Monday, January 11, 2010

Stein: Monitoring the Convention on the Rights of Persons with Disabilities: Innovations, Lost Opportunities, and Future Potential

Michael Stein (William & Mary - Law) has posted Monitoring the Convention on the Rights of Persons with Disabilities: Innovations, Lost Opportunities, and Future Potential (Human Rights Quarterly, forthcoming). Here's the abstract:

As the first human rights treaty of the twenty-first century, the United Nations Convention on the Rights of Persons with Disabilities (CRPD, or Convention) has an opportunity to progressively reconfigure the structure and process of human rights oversight. The Convention was opened for signature on March 30, 2007, and entered into force on May 3, 2008. On November 3, 2008, a monitoring Committee on the Rights of Persons with Disabilities (Committee) was elected during the initial Conference of States Parties to protect the rights of the world’s largest minority, some 650 million persons with disabilities.

The overall framework for monitoring and implementing the Convention resembles existing core human rights instruments, particularly the Enforced Disappearances treaty that was adopted eight days afterwards. At the same time, the Committee is endowed with several notable innovations of significant potential, especially in the breadth of reporting and investigative procedures, thereby offering prospects for other treaty bodies and the human rights system more generally. Accordingly, this Article examines the development of the CRPD Committee and assesses its potential for invigorating future United Nations monitoring reforms.

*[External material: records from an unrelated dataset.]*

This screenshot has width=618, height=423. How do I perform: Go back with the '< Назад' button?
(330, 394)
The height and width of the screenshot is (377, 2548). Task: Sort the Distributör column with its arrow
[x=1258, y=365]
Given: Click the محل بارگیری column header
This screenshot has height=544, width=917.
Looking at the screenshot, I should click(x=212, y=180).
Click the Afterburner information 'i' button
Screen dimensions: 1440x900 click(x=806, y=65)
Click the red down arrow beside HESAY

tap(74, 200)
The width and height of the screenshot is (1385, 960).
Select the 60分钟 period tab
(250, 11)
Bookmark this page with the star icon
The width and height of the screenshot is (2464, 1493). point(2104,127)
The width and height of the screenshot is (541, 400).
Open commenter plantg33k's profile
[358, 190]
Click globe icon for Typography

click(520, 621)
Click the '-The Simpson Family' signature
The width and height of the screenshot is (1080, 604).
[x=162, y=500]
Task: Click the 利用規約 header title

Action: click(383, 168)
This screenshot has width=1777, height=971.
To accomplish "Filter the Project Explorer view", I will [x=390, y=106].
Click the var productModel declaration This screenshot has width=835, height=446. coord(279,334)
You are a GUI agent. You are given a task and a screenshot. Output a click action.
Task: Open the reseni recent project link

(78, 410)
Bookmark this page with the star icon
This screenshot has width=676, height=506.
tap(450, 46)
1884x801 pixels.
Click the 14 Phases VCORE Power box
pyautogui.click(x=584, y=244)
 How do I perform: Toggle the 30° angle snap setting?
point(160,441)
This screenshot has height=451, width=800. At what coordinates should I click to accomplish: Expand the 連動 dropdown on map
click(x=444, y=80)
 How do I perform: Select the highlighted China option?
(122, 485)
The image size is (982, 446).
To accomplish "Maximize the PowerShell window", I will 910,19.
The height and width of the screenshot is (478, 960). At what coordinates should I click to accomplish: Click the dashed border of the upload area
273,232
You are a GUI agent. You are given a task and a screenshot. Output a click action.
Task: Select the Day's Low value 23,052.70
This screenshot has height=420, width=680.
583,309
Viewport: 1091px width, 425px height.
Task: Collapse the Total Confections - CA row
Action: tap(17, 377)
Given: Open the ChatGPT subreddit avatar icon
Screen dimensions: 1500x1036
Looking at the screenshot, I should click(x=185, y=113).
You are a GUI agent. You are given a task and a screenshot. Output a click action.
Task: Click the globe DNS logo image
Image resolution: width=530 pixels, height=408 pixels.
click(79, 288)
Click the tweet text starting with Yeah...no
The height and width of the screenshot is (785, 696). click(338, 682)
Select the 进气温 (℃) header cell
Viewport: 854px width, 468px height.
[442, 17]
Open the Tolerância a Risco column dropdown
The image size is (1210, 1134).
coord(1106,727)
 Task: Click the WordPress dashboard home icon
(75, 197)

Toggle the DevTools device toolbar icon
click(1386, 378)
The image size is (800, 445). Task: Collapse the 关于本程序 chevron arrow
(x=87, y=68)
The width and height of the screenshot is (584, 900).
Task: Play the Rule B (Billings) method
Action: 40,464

Part I of the Article describes the Committee established by the United Nations to scrutinize the CRPD and highlights its advances over other human rights treaty bodies. Next, Part II looks at monitoring innovations that were suggested during the CRPD negotiations at a time when treaty body reform was a major subtext, but ultimately were not incorporated into the final instrument. In doing so, Part II considers how adoption of some of these oversight procedures could have affected broader human rights treaty reform efforts at the United Nations. Finally, Part III suggests creative avenues through which the Committee may yet progressively shape the direction of human rights treaty monitoring through innovative practices.